Wednesday, June 22, 2005
Just Desserts 11: The Pie Gourmet (Vienna, VA)
RESTAURANT: The Pie Gourmet
LOCATION: 507 Maple Avenue West Vienna, VA 22180
DATE: June 19, 2005
DESSERT: Raspberry-Peach Pie; Strawberry Pie
PRICE: Family dessert
At my wedding, I don’t want a cake. I want pie. Blueberry, pumpkin, peach, definitely pecan, maybe apple, and the ultimate black raspberry – I want them all and a host of tiny ovens to keep the pies warm. Throw in some high quality ice cream and I won’t even require a pre-nup. If the bride doesn’t like pie or at least acquiesce to this, my one demand, then she’s going to have to find another groom. Or at least accept that the only way I’ll be able to go through with the proceedings is if I’m very, and I mean very, drunk. I think pie is the more appealing option.
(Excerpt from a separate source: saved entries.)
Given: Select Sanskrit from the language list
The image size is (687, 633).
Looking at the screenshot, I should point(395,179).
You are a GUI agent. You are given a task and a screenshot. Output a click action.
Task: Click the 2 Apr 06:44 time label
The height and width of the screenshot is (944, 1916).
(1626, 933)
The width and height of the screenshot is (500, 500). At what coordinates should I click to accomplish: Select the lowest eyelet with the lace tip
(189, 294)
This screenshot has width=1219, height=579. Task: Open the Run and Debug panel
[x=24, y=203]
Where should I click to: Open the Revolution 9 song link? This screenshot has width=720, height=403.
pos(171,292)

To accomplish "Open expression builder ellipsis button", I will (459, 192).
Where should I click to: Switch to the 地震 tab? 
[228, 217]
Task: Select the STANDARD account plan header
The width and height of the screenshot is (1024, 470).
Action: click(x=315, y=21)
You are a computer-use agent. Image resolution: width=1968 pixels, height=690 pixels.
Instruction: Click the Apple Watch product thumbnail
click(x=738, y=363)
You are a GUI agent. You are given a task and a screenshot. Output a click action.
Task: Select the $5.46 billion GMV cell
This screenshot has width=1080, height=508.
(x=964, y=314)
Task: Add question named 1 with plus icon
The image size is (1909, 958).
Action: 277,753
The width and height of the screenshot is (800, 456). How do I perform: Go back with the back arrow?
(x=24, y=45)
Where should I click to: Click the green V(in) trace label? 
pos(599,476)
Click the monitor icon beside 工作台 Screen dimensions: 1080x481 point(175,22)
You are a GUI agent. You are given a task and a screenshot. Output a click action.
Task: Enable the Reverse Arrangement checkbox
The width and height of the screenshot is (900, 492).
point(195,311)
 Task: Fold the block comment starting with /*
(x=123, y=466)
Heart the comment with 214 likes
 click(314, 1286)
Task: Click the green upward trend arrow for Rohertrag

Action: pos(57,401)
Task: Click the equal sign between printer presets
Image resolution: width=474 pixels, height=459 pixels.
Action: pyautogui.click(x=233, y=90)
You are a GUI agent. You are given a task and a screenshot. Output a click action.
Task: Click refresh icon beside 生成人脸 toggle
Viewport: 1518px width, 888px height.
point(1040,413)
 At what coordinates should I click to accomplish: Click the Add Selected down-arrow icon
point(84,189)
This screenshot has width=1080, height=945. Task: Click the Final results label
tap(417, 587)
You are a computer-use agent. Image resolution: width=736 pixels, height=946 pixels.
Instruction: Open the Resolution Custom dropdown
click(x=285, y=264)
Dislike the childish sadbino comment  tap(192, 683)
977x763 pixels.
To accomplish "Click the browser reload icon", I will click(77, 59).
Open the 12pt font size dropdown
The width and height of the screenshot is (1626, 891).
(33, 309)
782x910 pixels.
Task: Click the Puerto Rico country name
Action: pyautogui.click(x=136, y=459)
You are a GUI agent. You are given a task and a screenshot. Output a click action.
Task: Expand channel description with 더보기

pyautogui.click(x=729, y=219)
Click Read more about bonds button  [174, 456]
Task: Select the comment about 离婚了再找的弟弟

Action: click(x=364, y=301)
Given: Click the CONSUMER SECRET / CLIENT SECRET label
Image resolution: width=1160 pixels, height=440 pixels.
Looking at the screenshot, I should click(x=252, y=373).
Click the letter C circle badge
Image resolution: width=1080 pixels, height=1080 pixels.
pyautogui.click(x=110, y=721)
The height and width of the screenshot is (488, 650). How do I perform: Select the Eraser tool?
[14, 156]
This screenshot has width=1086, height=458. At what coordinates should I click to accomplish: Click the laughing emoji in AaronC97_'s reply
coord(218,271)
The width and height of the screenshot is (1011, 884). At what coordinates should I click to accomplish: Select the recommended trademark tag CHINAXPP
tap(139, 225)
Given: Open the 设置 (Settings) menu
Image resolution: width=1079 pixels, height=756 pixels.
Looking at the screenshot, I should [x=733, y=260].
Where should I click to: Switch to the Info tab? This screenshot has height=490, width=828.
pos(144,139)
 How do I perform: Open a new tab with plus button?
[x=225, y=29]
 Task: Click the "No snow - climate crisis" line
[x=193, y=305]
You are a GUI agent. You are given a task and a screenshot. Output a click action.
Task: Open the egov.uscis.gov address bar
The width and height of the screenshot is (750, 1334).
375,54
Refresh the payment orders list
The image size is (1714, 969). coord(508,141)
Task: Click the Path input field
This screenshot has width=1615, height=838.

Every time I go home, my mom buys two pies from Vienna’s Pie Gourmet to appease my cravings. Call me a momma’s boy, fine, I’ll take the moniker without argument as I savor each bite of delicious pie. The Pie Gourmet’s creations show up on our Thanksgiving table, Christmas dessert, and any other occasion that merits dessert. Thus, with my grandma and aunt in town, and my sister just returning from China and Vietnam, there was cause for celebratory pie. I was lucky to be home.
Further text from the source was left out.